Владимир Сорокин «Теллурия»

Писать о новой книге Владимира Сорокина даже как-то страшновато. Будем объективны: большинству номинантов Нацбеста даже кончиком пальца не дотянуться до этого уровня. Мной «Теллурия» прочитана запоем, книга вызвала множество самых разнообразных эмоций и тем для обсуждения. Однако чтобы слишком уж не хвалить и без того обласканного всеми почестями мэтра, давайте разберемся, что делает роман не лучшим в корпусе произведений автора.

Во-первых, устойчивое ощущение дежа вю. И вовсе не потому, что альтернативная реальность «Теллурии» была уж использована ранее в чудесной силы повести «Метель». Сорокин как будто затоптался на месте. Казалось бы, такое огромное количество стилевых экспериментов в одной книге, такой сокрушительный молот размозжающей обыденность фантазии. Но, видимо, именно здесь и становится видна обратная сторона явления, когда авторский стиль, отточен до состояния нового скальпеля, – читателя все эти изыски уже не так восхищают, ведь он уже успел раньше ( и не раз) оценить мастерство писателя и хочет чего-то совсем иного. Не знаю, чего, но хочет, черт возьми, по себе сужу.

Традиционна для Сорокина и концептуальная форма, выбранная для романа. Сшитые разноцветные лоскуты, фрагменты, из которых безо всякого сюжета складывается только реальность «Нового Средневековья», бытование которого и является собственно сюжетом книги. Фантастичное будущее с так узнаваемыми приметами настоящего же выступает главным героем. Тоже было не раз. Концептуализм, ну да, конечно.

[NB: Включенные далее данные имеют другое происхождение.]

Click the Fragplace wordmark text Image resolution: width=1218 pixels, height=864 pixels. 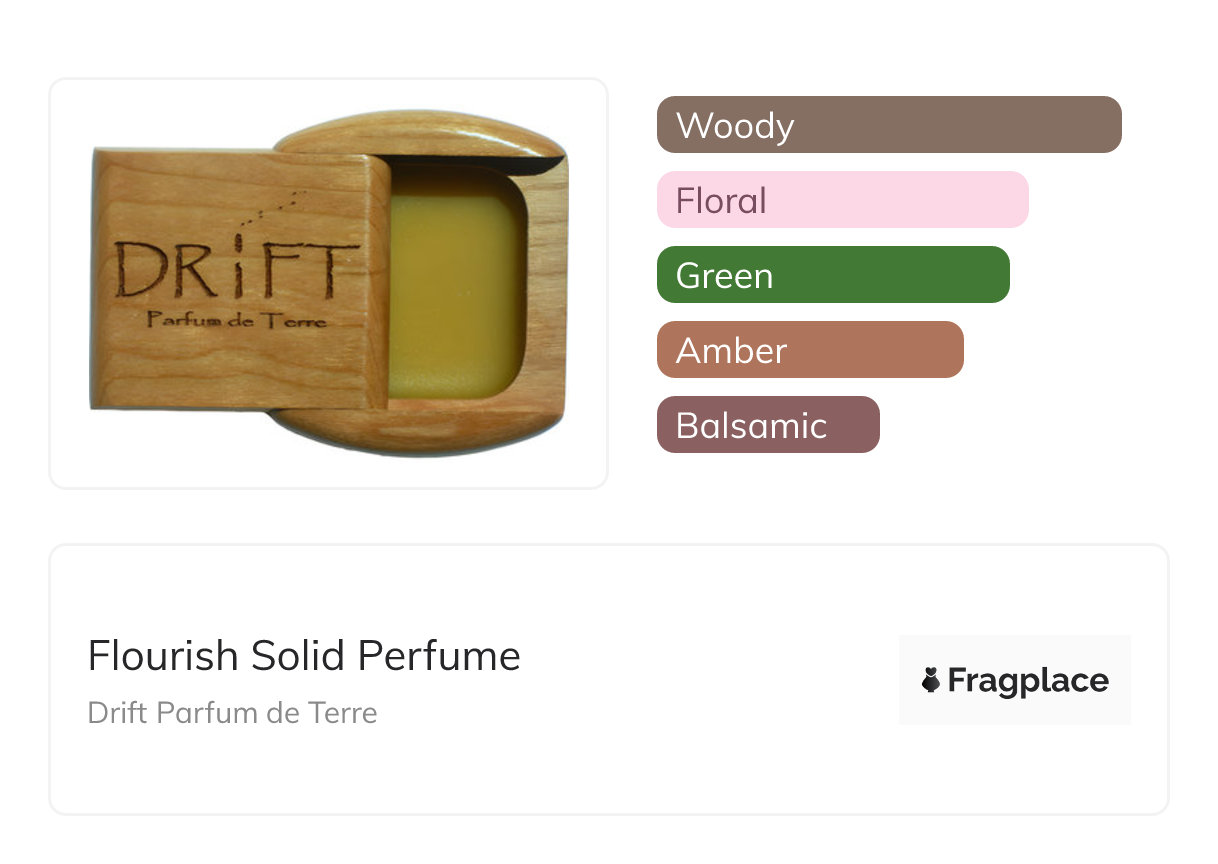(x=1028, y=681)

Кроме того, многие моменты показались не совсем искренними. Только ленивый не обсудил в блогах камео Виктора Пелевина в одной из главок «Теллурии». На мой же взгляд, это провал. Откровенный сарказм – не то, чем хорош Сорокин. Язвительные выпады в адрес собратьев по перу вошли в моду в художественной прозе, но сам по себе это не повод в них ввязываться. Во всяком случае, у того же Пелевина это получается органичней.

Впрочем, все это придирки. «Теллурия» очень хороша, особенно на фоне торжествующего в новой литературе реализма, идеологически верного, но такого скучного.